Dataset records START

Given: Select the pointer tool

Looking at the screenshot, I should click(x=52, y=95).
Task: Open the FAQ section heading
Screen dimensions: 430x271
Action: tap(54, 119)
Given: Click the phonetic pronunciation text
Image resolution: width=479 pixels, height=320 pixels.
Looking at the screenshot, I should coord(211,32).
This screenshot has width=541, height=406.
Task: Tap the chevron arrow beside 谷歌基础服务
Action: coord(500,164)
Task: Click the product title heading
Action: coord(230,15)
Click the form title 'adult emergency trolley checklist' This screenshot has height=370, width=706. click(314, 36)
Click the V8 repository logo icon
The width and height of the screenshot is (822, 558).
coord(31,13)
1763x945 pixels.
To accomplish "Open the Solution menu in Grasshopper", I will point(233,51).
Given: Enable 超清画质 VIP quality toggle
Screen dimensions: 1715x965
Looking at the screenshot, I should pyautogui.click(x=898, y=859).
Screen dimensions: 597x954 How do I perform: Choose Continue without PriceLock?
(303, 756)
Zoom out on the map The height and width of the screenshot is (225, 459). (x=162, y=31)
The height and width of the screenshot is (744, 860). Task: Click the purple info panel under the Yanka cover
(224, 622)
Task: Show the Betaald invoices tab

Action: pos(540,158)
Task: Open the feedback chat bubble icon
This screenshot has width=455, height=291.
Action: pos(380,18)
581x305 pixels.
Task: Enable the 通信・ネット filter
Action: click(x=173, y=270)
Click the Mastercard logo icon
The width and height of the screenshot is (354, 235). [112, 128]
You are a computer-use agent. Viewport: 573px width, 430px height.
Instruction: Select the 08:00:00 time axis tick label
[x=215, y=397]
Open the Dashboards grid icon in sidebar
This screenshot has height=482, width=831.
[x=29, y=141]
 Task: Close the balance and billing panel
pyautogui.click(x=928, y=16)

Dataset records END

Return only and exactly the lines from the one that contains "Given: Click the phonetic pronunciation text" through the final line of the material above.

Final answer =>
Given: Click the phonetic pronunciation text
Image resolution: width=479 pixels, height=320 pixels.
Looking at the screenshot, I should coord(211,32).
This screenshot has width=541, height=406.
Task: Tap the chevron arrow beside 谷歌基础服务
Action: coord(500,164)
Task: Click the product title heading
Action: coord(230,15)
Click the form title 'adult emergency trolley checklist' This screenshot has height=370, width=706. click(314, 36)
Click the V8 repository logo icon
The width and height of the screenshot is (822, 558).
coord(31,13)
1763x945 pixels.
To accomplish "Open the Solution menu in Grasshopper", I will point(233,51).
Given: Enable 超清画质 VIP quality toggle
Screen dimensions: 1715x965
Looking at the screenshot, I should pyautogui.click(x=898, y=859).
Screen dimensions: 597x954 How do I perform: Choose Continue without PriceLock?
(303, 756)
Zoom out on the map The height and width of the screenshot is (225, 459). (x=162, y=31)
The height and width of the screenshot is (744, 860). Task: Click the purple info panel under the Yanka cover
(224, 622)
Task: Show the Betaald invoices tab

Action: pos(540,158)
Task: Open the feedback chat bubble icon
This screenshot has width=455, height=291.
Action: pos(380,18)
581x305 pixels.
Task: Enable the 通信・ネット filter
Action: click(x=173, y=270)
Click the Mastercard logo icon
The width and height of the screenshot is (354, 235). [112, 128]
You are a computer-use agent. Viewport: 573px width, 430px height.
Instruction: Select the 08:00:00 time axis tick label
[x=215, y=397]
Open the Dashboards grid icon in sidebar
This screenshot has height=482, width=831.
[x=29, y=141]
 Task: Close the balance and billing panel
pyautogui.click(x=928, y=16)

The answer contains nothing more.